> Complete the following:
**a.** From the article on the Illinois Daylight Saving Time bill, return the passage word for word, starting at the words "In the Evanston" and stopping after "Daylight Saving Time.".
**b.** According to the article on the Illinois Daylight Saving Time bill, who came up with the bill?
**c.** Continue the article on the Illinois Daylight Saving Time bill from its final sentence.
** Opening Selected passage block **
Evanston residents and students oppose change in Daylight Saving Time


John J. Kim/Chicago Tribune/TNS

The Illinois State Capitol on March 9, 2017, in Springfield, Illinois. The Illinois State Senate passed a bill last week that would make Daylight Saving Time the permanent standard, meaning clocks wouldn’t “fall back” in the fall.

Delaney Nelson, Reporter

In the Evanston winter, every hour of sun counts. But in an effort to standardize time, an Illinois Senate bill would make Daylight Saving Time permanent, lengthening days.

The bill amends the Time Standardization Act to keep Daylight Saving Time permanently. This would mean clocks would “spring forward” in March 2020, but would not “fall back” in November. In 2021, Illinois would not have either time change, making Daylight Savings permanent.

Evanston representative State Sen. Laura Fine (D-Glenview) voted for the change, and state Sen. Heather Steans (D-Evanston) did not vote. The bill is currently in review in the Illinois House of Representatives, but it can’t go into effect until the federal government implements changes with Daylight Saving Time.

Daylight Saving, the time change in March, moves the clocks forward an hour, meaning the sun rises and sets later in the summer. If Illinois decides to stop switching back the clocks in the fall, the sun will set later in the day.

The bill came from a group of students at Carlinville High School who created a project for civics class, group member Travis Osborn said. Osborn focused on the health issues sparked by the time change.
** Closing Selected passage block **
** Opening Supplied information block **
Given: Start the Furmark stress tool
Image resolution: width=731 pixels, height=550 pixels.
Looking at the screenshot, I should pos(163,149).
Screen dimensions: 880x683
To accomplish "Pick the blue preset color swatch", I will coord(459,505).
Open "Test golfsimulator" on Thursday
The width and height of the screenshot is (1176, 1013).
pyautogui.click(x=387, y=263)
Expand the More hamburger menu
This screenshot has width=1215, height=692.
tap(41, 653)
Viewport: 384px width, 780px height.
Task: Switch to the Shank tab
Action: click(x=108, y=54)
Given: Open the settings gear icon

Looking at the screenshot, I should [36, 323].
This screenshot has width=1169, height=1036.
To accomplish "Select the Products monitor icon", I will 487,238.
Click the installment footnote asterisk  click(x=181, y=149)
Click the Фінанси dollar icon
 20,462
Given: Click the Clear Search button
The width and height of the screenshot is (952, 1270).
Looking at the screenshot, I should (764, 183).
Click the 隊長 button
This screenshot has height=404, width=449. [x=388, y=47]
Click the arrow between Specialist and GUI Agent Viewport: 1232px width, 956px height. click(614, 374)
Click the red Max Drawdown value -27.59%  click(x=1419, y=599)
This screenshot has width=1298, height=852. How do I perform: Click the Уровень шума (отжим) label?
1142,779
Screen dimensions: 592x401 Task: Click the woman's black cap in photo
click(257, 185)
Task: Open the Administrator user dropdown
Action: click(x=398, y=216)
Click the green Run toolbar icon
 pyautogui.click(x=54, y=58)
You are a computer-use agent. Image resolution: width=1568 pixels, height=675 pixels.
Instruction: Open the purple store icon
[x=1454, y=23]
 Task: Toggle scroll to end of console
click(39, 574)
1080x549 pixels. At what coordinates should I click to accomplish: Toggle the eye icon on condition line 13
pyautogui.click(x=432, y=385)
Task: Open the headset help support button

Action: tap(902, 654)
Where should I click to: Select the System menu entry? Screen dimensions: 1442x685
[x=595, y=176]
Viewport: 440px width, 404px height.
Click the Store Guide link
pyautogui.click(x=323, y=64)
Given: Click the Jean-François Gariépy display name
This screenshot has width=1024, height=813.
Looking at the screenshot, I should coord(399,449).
** Closing Supplied information block **
> Outputs for the tasks:
**a.**
In the Evanston winter, every hour of sun counts. But in an effort to standardize time, an Illinois Senate bill would make Daylight Saving Time permanent, lengthening days.

The bill amends the Time Standardization Act to keep Daylight Saving Time permanently. This would mean clocks would “spring forward” in March 2020, but would not “fall back” in November. In 2021, Illinois would not have either time change, making Daylight Savings permanent.

Evanston representative State Sen. Laura Fine (D-Glenview) voted for the change, and state Sen. Heather Steans (D-Evanston) did not vote. The bill is currently in review in the Illinois House of Representatives, but it can’t go into effect until the federal government implements changes with Daylight Saving Time.

**b.** A group of students at Carlinville High School, as a project for civics class.

**c.**
Feinberg Prof. Sabra Margaret Abbott, who studies circadian rhythm sleep-wake disorders, said the time changes in both spring and fall impact the body’s internal clock. In ideal conditions, bodies can adjust to the time change in about a day, but, in the real world, Abbott said people see lingering effects of daylight savings for up to a week.

The spring time change is harder than the fall because people have to get up earlier, Abbott said. The spring change also means that people generally lose an hour of sleep because their body’s internal clocks won’t let them sleep in later.

“Almost everybody ends up sleep deprived in the spring,” Abbott said.

Abbott added that sleep deprivation can lead to a decrease in productivity at work, an increase in heart attacks and an increase in car accidents.

To combat some of these issues, Abbott has patients with circadian disorders begin adapting to the time change up to a month in advance. She argues it’s good that the government is considering getting rid of the time changes.

State sen. Andy Manar (D-Bunker Hill), the primary sponsor of the bill, said in a statement that he supports the proposal because of the decline in productivity caused by time changes and the health and safety concerns. He added that the Carlinville students deserved recognition in Springfield.

“What’s most important is that this group is setting an example for how young people can step up and engage their elected officials to enact changes they want to see in government,” Manar said in a statement.

A previous version of this story included both statements and quotes from sources that mischaracterized what the effect of the Illinois Senate bill would be. The bill would make Daylight Saving Time permanent, lengthening days. The Daily regrets the errors.